The story of the genesis of the Cybermen. One of our listeners’ favourite releases. Dark, moving and terrifying…”

This is without a doubt, one of the best Cybermen stories ever made. I’m not sure if it could be pulled off, but an adaptation of this as a TV episode would be pretty amazing. I guess they borrowed a bit for an episode in the Capaldi era featuring The Cybermen (World Enough and Time) , but seeing the outright origin of the proper ones would be awesome (unless that was an alternate origin?). I think one of the reasons this episode is so well regarded is the atmosphere, which is both heavy and terrifying at almost every turn. It’s a dystopian tale that focuses on everyday people trying to live in an increasingly harsh world until everything goes wrong. I honestly feel that The Cybermen are far more successful as examples of extreme body horror and sadness with creepy sing-song robotic voices than the kind that stomps around and says “DELETED” constantly.
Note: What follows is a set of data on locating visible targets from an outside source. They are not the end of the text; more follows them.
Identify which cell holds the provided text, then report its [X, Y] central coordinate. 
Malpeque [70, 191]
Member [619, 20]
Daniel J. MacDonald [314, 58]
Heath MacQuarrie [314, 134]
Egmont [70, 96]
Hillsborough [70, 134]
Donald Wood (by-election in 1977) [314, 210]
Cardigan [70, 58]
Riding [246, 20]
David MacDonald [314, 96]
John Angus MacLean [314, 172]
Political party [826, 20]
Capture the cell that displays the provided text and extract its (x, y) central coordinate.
An example: There’s a part when a young girl named Yvonne, to which Nyssa has become fairly close, has been selected to be “fully-converted”. Something happens during her conversion, and she escapes trying to head home. As she crashes into her own house, terrifying her family, everyone eventually realizes it is Yvonne with her last shreds of humanity reminding her that she wanted her father to see her in her ‘uniform’ before she joined the work crews. Showing the battle between humanity and cold logical ruthlessness is where The Cybermen are at their best, otherwise they might as well just be any other race of robots.
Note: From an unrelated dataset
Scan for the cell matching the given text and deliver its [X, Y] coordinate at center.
Had I gone into this without the foreknowledge of the plot and the blatant Cyberman on the cover, the reveal that they were on The Planet Mondas along with the Proto-Cybermen police force would have been an incredible reveal. The moment he starts talking I got chills up my spine the first time I listened to this, not an easy task with an audio drama to be honest.

I will say, the episode is not prefect, as there are a few silly things – like why would Mondas have a holiday exactly like Christmas if the planets diverged a long time ago? How do they have horses? How would they have things like earth-identical churches and movie theaters? I’ve seen some postulate that Mondas drifted away about 10,000 BC or so, which would work, but other episodes state otherwise. I’m not a huge continuity nit-picker, so it didn’t hurt the story in any way for me – it’s just fun to think about. I always live by the idea that you should never let the “canon” get in the way of telling a good story, unless it breaks the entire premise of the show apart or something. So if the Cybermen have holiday trees and ride horses, awesome!

My recommendation for you is to stop what you are doing and listen to this play this week since I will argue it’s a Christmas story (I use Spotify on PC, they have all of them on there). I mean if Die Hard is a Christmas Movie, this can be as well! So far, it is easily the best Big Finish audio drama I’ve listened to, and as always, it gives me an appreciation for actors and companions I may not have been the biggest fan of when the show itself was on. My impression of The Fifth Doctor was always him bickering with Adric about who was smarter, or Tegan about not being home, and as a result I am rarely a big fan of too many stories from that era. However, I do like Nyssa (as played by Sarah Sutton), and she is always great in these dramas, as is Peter Davison as The Doctor. So anyway, celebrate the holidays by pondering the horrors of trans-humanism and question what we would do when faced with horrible climate change that will soon make body augmentation necessary. Happy Holidays!